前線からの守備の段取りを整理できなかったこと、そして基本布陣[3-1-4-2]の中盤の底を務めたMF田中聡の斜め後ろを新潟FW長倉に突かれ続けたことで、湘南の守備は崩壊。前半8分にも長倉が田中の背後でボールを受け、ペナルティアーク手前からラストパスを送る。これに反応した新潟FW小野裕二がシュートを放ち、先制ゴールを挙げた。

前半32分にもフリーの稲村から長倉への縦パスが繋がっており、ここから新潟の遅攻が始まっている。その後ボールが右サイドから左サイドへ渡ると、DF橋本健人のラストパスに長倉が反応。同選手が湘南DFキム・ミンテをかわした後にシュートを放ち、新潟に追加点をもたらした。

後半も新潟の優勢は変わらず、同30分には稲村の縦パスを受けたFW谷口海斗(左サイドハーフ)がミドルシュートを放ち、これが湘南のゴールに突き刺さる。この時点で試合の趨勢が決した。

湘南にとって苛立ちが募る試合展開のなか、後半32分に得たコーナーキックでルキアンが相手MF宮本を蹴りつけてしまい、上村篤史主審よりレッドカードを突きつけられる。アディショナルタイムに途中出場のMF阿部浩之がDF畑大雅のクロスにヘディングで合わせゴールを挙げたものの、反撃が遅すぎた。

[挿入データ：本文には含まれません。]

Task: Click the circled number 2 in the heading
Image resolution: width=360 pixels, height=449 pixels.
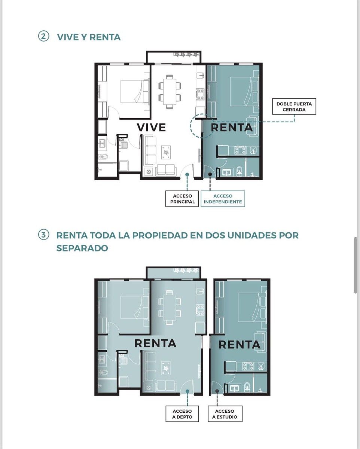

今節終了時点で、17位湘南とJ2降格圏の18位ジュビロ磐田との勝ち点差は僅か1。これに加え、磐田の消化試合数は湘南よりもひとつ少ない(湘南30試合、磐田29試合消化)。また、ルキアンの退場理由となった乱暴な行為(選手等に対する暴行)は、現行の日本サッカー協会懲罰規定に照らし合わせれば最低3試合出場停止処分に該当する。今季J1リーグで11得点を挙げている同選手を複数試合欠くとなれば、湘南にとって大きな痛手となるだろう。同クラブにとって今節の黒星は、今まで以上に重くのしかかりそうだ。